> **Collected data**:
╔══
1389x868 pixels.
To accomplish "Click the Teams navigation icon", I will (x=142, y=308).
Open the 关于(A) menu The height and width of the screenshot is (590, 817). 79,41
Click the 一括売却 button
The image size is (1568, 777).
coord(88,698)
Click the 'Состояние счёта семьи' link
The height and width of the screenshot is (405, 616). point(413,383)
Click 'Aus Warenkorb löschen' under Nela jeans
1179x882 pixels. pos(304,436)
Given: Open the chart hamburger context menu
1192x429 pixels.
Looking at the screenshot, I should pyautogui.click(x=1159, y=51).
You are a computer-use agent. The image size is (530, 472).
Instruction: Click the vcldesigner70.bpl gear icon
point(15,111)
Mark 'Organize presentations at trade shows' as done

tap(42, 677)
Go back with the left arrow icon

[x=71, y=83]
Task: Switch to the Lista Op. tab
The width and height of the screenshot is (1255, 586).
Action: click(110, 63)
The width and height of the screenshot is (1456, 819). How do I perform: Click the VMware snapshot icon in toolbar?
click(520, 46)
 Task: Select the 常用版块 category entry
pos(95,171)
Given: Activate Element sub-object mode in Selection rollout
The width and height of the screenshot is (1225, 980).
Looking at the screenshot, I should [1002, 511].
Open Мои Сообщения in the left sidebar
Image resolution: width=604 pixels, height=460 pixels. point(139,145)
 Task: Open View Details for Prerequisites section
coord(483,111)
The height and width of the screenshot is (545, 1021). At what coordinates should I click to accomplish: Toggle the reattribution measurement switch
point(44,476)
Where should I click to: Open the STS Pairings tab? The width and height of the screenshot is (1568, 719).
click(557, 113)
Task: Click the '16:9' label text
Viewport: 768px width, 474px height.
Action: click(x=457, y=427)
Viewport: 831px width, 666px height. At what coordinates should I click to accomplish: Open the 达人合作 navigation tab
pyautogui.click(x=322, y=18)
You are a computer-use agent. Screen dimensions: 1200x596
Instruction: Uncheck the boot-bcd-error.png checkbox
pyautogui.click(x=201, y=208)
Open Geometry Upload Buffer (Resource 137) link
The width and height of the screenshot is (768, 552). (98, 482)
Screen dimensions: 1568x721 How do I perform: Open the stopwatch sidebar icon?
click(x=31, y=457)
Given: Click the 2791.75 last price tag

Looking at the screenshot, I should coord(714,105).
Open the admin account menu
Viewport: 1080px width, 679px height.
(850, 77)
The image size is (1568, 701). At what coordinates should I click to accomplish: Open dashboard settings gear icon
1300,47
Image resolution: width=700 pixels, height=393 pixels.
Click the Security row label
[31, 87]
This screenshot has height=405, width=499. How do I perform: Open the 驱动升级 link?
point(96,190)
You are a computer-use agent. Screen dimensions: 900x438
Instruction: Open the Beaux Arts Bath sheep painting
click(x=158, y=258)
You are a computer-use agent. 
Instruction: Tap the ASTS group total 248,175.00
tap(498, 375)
╚══
> **YOUR OBJECTIVE**: Nothing but the lines from the one with "Click the Security row label" through the final line of the records may appear in the answer, and each must be transcribed exactly.

> **TASK SOLUTION**:
Click the Security row label
[31, 87]
This screenshot has height=405, width=499. How do I perform: Open the 驱动升级 link?
point(96,190)
You are a computer-use agent. Screen dimensions: 900x438
Instruction: Open the Beaux Arts Bath sheep painting
click(x=158, y=258)
You are a computer-use agent. 
Instruction: Tap the ASTS group total 248,175.00
tap(498, 375)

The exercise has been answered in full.